When a line of the listing below has the string "agent" in it, copy that line.

■ Provided material

┌────────

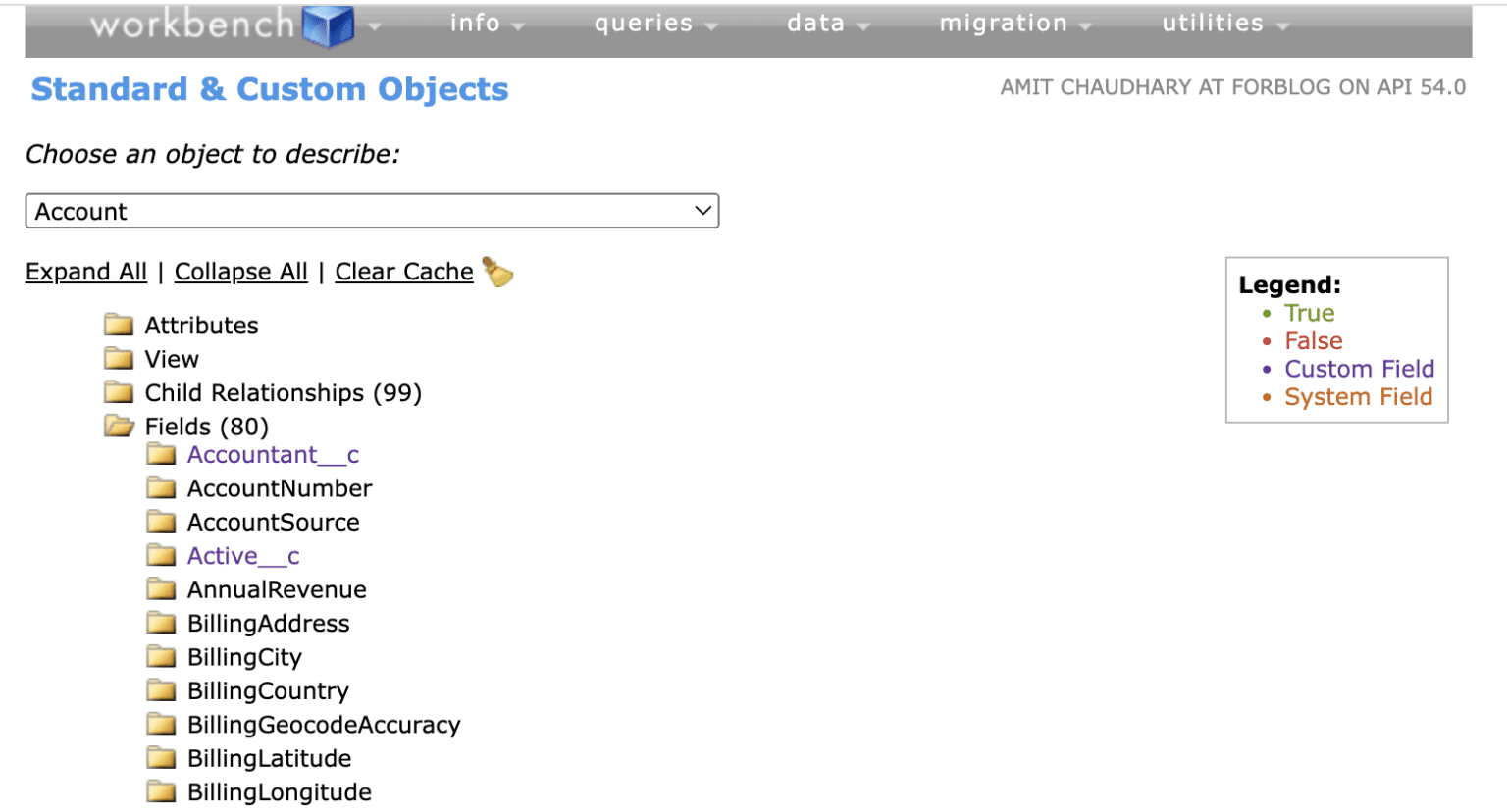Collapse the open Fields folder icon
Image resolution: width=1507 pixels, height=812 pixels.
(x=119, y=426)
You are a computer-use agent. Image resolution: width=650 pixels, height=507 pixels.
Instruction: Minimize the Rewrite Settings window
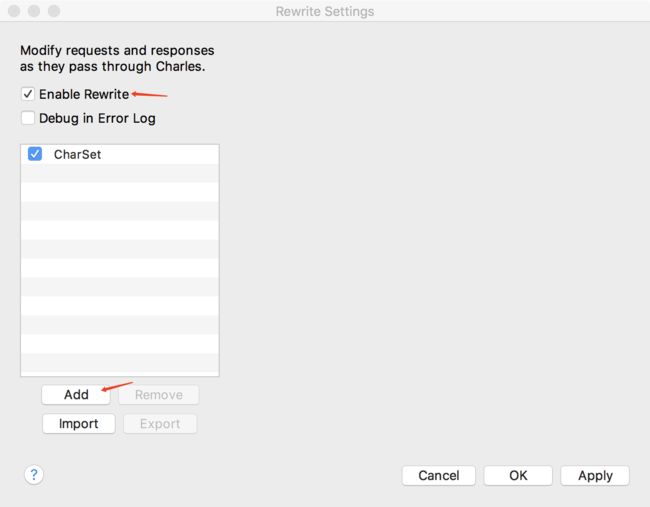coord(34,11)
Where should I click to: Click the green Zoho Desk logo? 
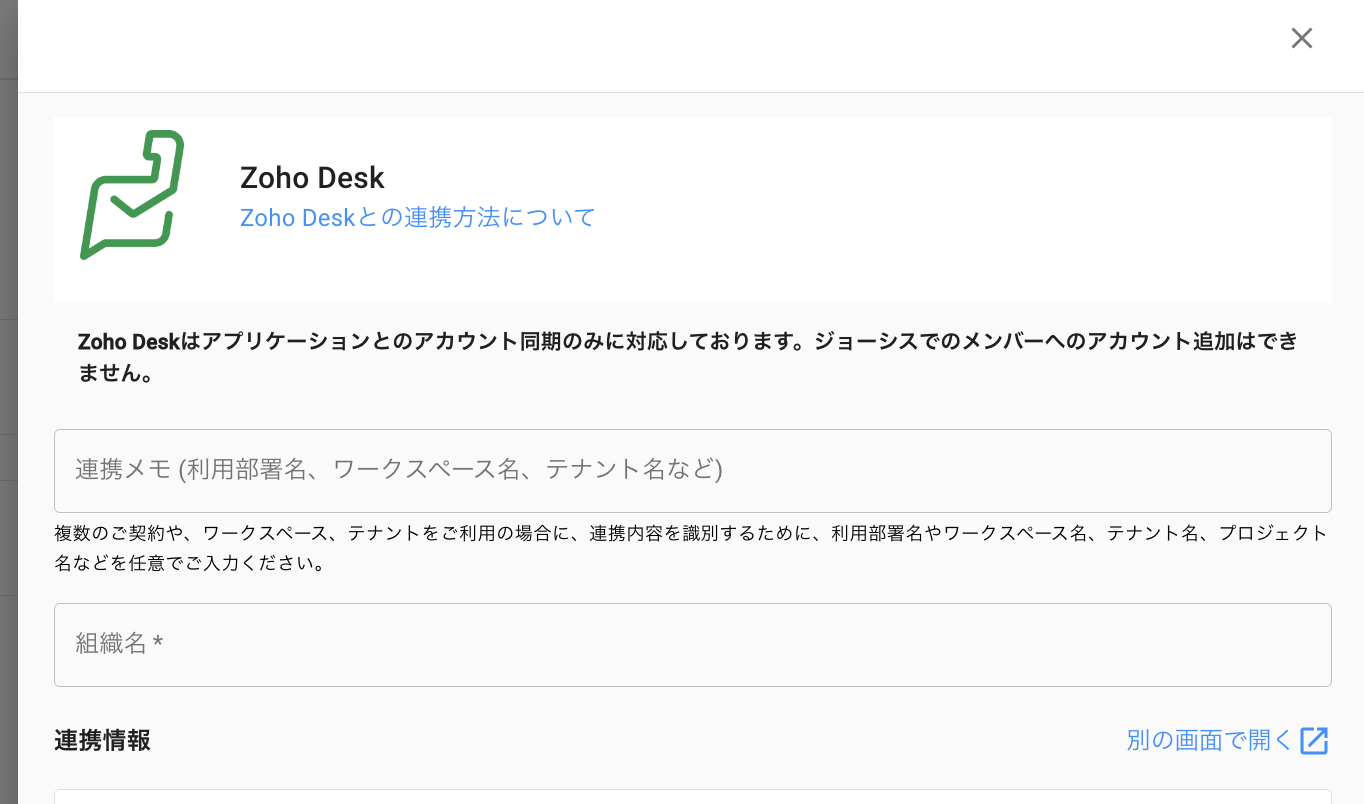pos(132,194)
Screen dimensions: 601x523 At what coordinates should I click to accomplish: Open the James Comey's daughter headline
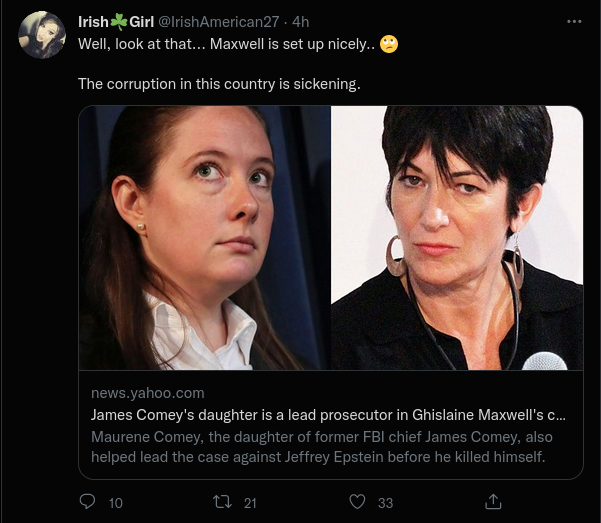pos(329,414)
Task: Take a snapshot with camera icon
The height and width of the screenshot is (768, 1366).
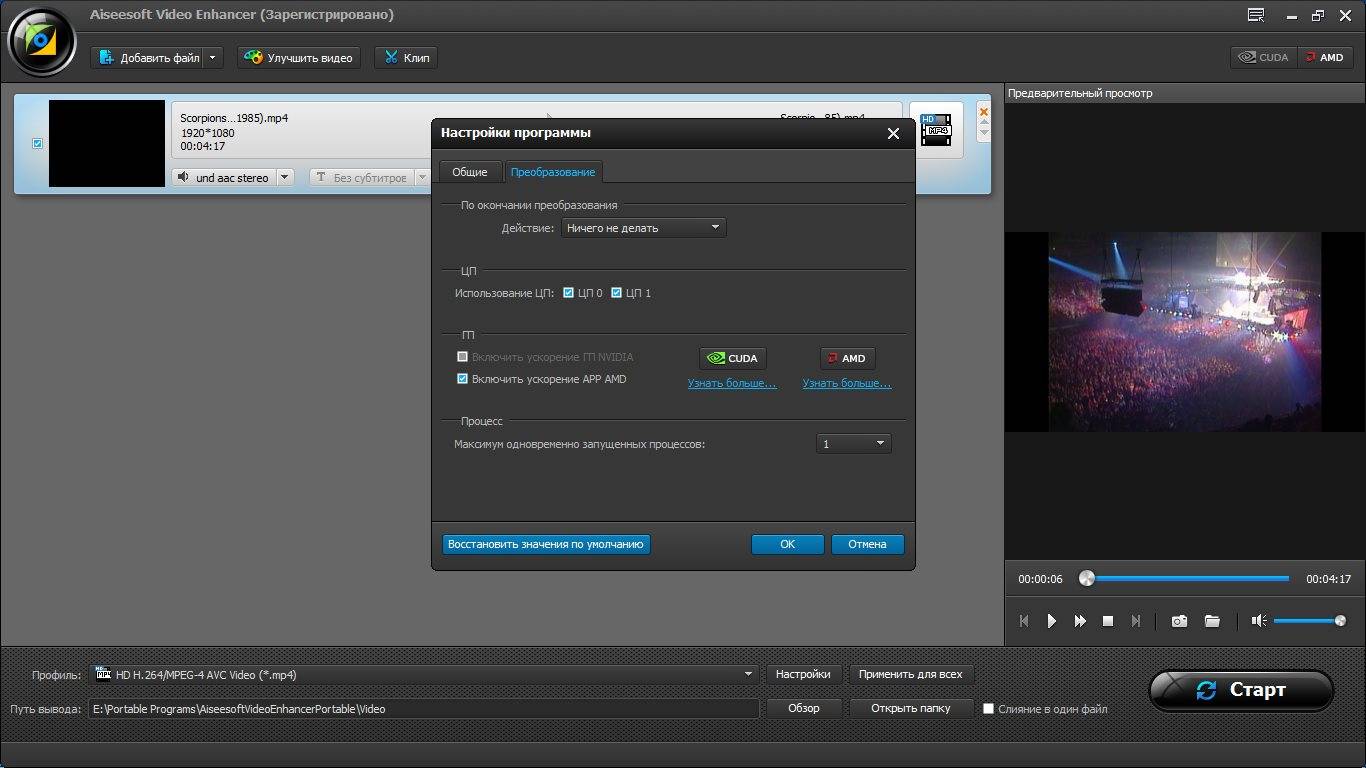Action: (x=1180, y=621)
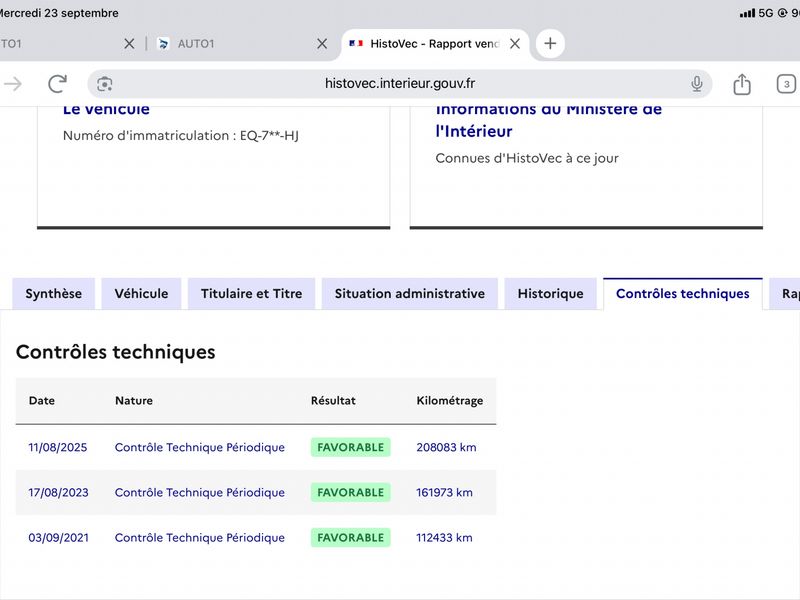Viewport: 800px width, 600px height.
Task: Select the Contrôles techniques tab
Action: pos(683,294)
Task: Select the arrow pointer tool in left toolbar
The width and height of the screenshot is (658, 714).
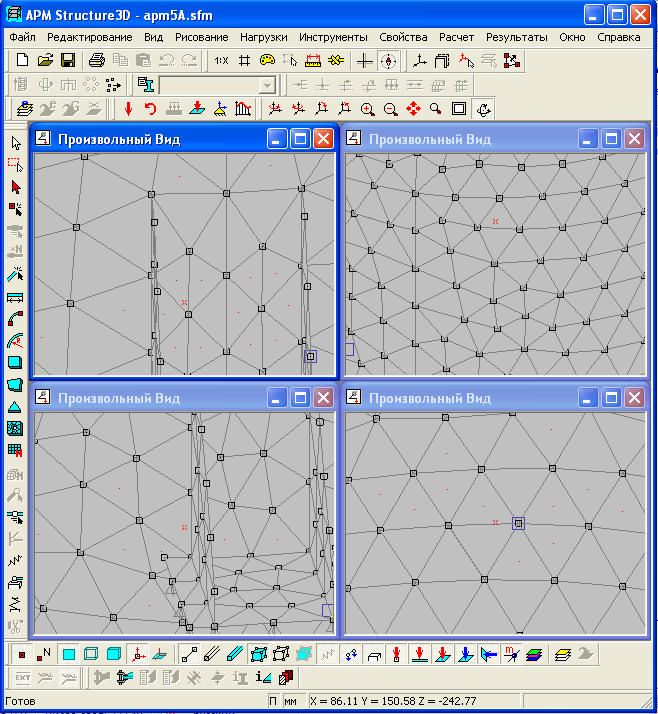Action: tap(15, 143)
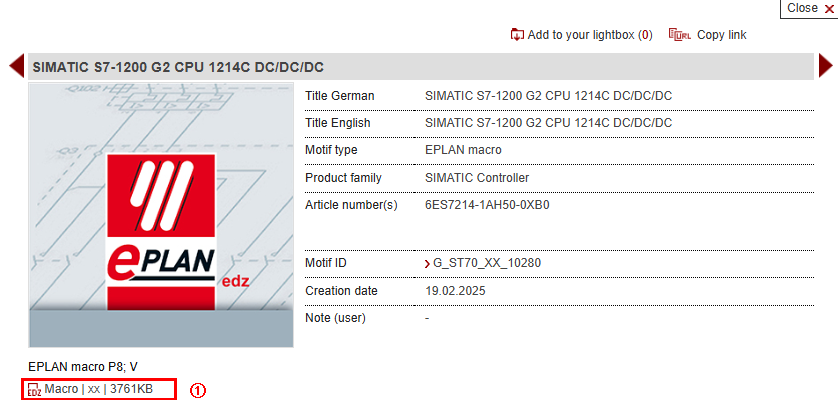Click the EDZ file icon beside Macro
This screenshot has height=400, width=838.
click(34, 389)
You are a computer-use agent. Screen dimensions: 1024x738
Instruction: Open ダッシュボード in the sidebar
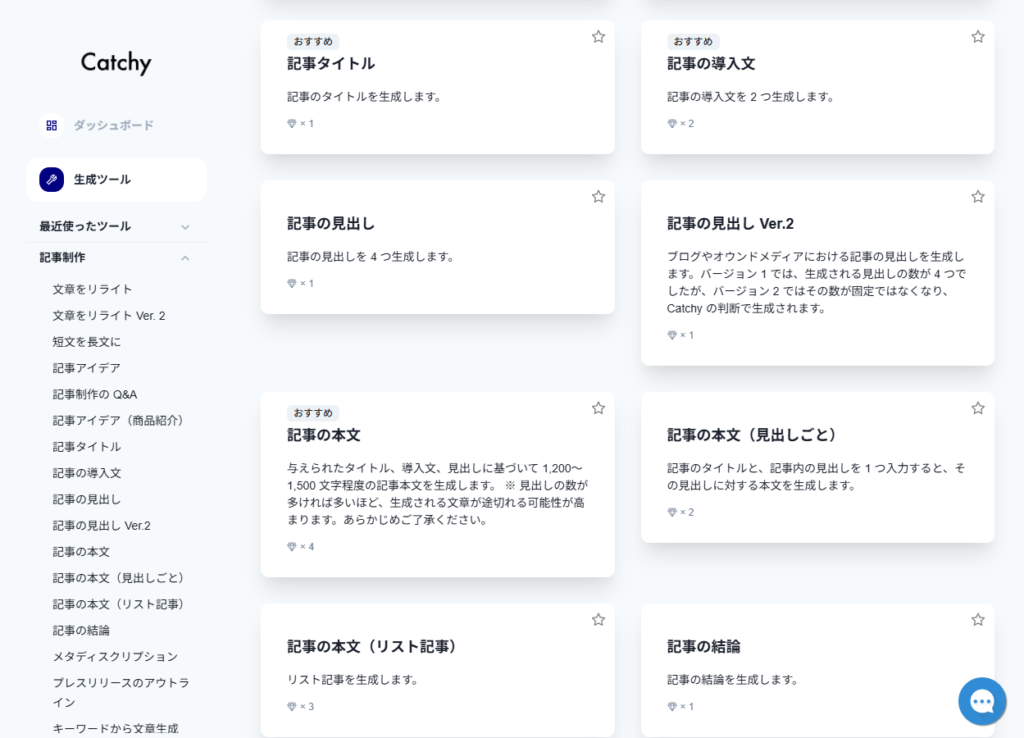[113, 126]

└────────

■ Answer to the exercise
You are a computer-use agent. Image resolution: width=650 pixels, height=507 pixels.
You are a computer-use agent. Screen dimensions: 1024x738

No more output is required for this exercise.